[Start of section]

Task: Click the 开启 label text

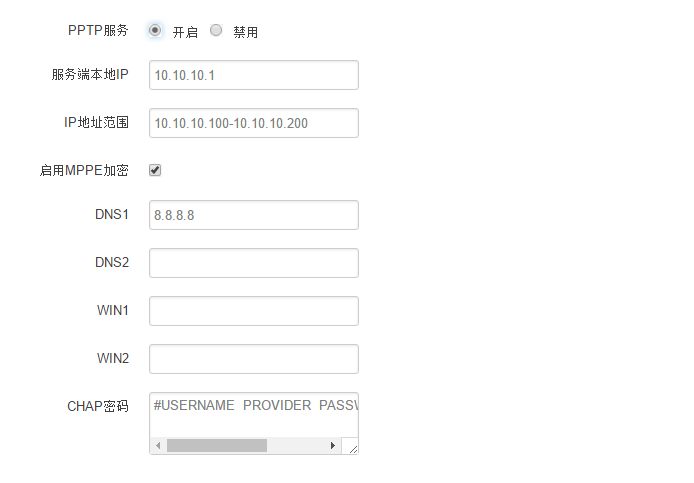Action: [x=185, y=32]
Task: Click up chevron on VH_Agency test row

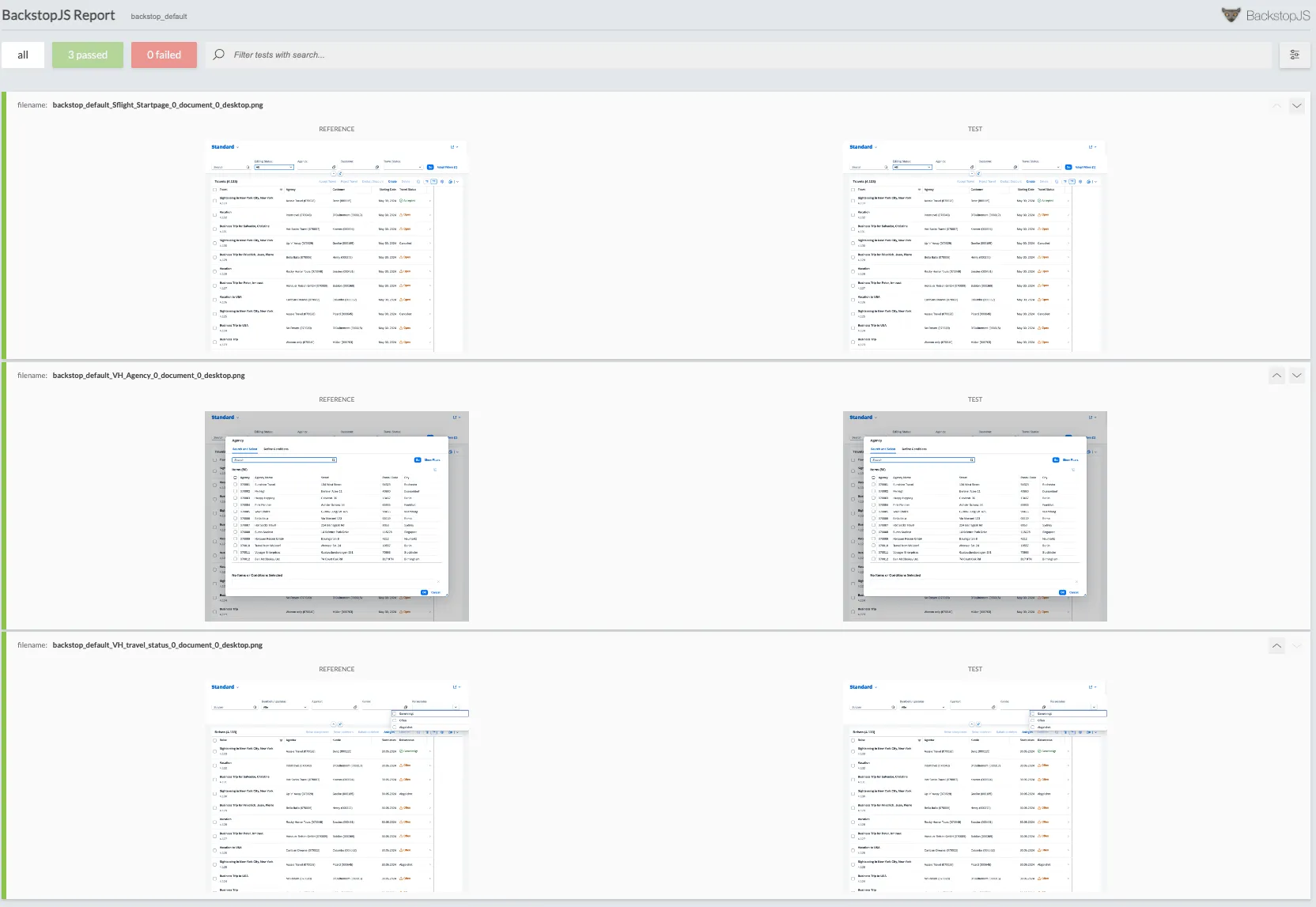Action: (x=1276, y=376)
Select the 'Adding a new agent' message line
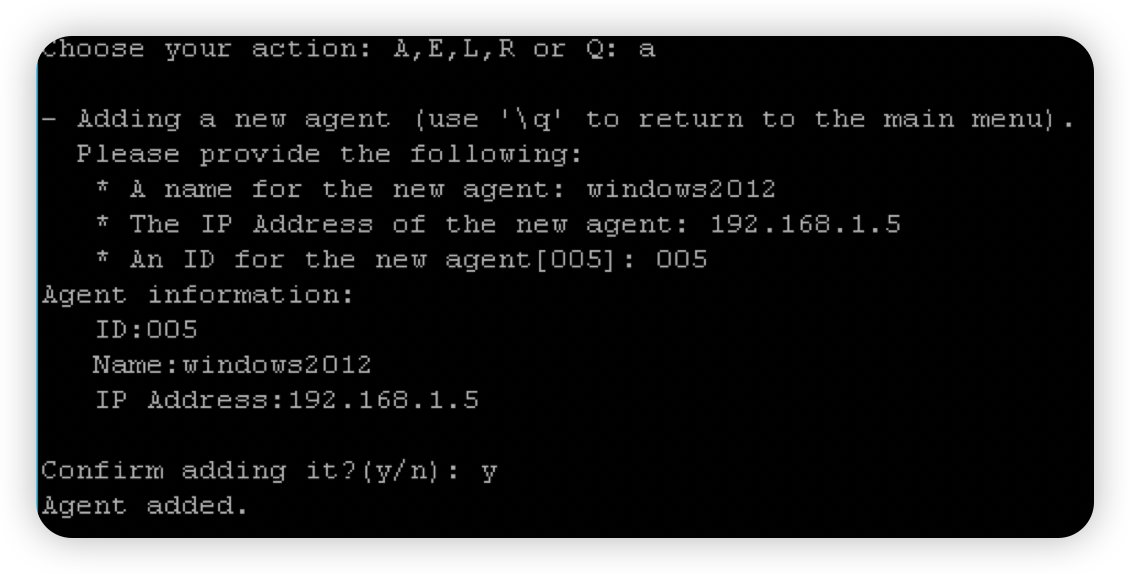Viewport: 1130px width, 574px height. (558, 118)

[End of section]

__EXERCISE DIRECTIONS__: Leave the pictures out and return the rest of the listing exactly.

__TASK ANSWER__:
Task: Click the 开启 label text

Action: [x=185, y=32]
Task: Click up chevron on VH_Agency test row

Action: (x=1276, y=376)
Select the 'Adding a new agent' message line
Viewport: 1130px width, 574px height. (558, 118)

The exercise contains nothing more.